### Extracted material
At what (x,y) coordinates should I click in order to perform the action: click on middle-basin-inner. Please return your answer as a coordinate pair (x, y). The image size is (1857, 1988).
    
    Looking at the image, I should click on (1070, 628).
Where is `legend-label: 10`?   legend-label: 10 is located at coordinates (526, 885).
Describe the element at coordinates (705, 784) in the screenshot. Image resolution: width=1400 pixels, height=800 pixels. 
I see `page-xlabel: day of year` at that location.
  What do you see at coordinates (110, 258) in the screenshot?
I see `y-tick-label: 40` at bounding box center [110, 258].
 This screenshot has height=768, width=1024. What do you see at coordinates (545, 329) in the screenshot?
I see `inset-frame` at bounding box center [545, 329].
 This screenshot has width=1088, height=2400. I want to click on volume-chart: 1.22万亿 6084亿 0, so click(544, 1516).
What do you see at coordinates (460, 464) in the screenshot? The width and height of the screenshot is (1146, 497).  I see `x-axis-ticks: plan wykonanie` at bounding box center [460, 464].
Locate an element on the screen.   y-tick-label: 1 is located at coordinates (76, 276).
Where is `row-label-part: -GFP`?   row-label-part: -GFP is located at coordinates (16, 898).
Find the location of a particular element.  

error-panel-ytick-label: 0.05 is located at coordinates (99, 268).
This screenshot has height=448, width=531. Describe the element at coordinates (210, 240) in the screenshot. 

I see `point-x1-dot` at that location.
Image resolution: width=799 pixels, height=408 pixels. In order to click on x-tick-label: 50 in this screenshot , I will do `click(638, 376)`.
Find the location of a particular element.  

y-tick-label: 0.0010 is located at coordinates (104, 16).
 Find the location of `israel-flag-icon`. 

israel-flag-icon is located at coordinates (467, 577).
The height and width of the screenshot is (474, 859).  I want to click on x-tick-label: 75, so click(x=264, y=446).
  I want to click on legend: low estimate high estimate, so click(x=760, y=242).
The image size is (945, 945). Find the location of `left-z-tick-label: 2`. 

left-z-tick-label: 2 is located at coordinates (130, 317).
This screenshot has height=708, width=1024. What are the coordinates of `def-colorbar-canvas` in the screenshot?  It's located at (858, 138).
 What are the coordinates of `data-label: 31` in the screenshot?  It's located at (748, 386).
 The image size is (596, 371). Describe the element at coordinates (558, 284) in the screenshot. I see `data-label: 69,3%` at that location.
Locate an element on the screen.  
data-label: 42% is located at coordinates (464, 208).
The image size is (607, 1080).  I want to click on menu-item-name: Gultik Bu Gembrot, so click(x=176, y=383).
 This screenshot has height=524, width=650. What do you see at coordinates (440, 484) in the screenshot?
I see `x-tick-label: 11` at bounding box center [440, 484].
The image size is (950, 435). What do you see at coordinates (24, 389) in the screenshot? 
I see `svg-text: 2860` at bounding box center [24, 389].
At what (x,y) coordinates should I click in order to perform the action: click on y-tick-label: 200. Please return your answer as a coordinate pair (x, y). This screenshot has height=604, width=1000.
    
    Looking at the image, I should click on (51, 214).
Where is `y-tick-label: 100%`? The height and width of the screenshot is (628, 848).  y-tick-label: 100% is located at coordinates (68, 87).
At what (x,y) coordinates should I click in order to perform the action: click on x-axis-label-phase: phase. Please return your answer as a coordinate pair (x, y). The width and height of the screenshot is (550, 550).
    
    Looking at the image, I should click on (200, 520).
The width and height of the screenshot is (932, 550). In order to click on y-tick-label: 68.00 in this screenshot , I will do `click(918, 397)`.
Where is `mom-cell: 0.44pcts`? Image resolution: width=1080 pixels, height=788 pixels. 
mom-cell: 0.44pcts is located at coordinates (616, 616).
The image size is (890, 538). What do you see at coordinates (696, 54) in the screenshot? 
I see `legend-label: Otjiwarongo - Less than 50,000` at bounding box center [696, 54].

### Work order
Identify every line in the items above that contains the string "should". Uppercase and lowercase letters are distinct, so only exact-case matches count.

### Response area
At what (x,y) coordinates should I click in order to perform the action: click on middle-basin-inner. Please return your answer as a coordinate pair (x, y). The image size is (1857, 1988).
    Looking at the image, I should click on (1070, 628).
At what (x,y) coordinates should I click in order to perform the action: click on y-tick-label: 200. Please return your answer as a coordinate pair (x, y). This screenshot has height=604, width=1000.
    Looking at the image, I should click on (51, 214).
At what (x,y) coordinates should I click in order to perform the action: click on x-axis-label-phase: phase. Please return your answer as a coordinate pair (x, y). The width and height of the screenshot is (550, 550).
    Looking at the image, I should click on (200, 520).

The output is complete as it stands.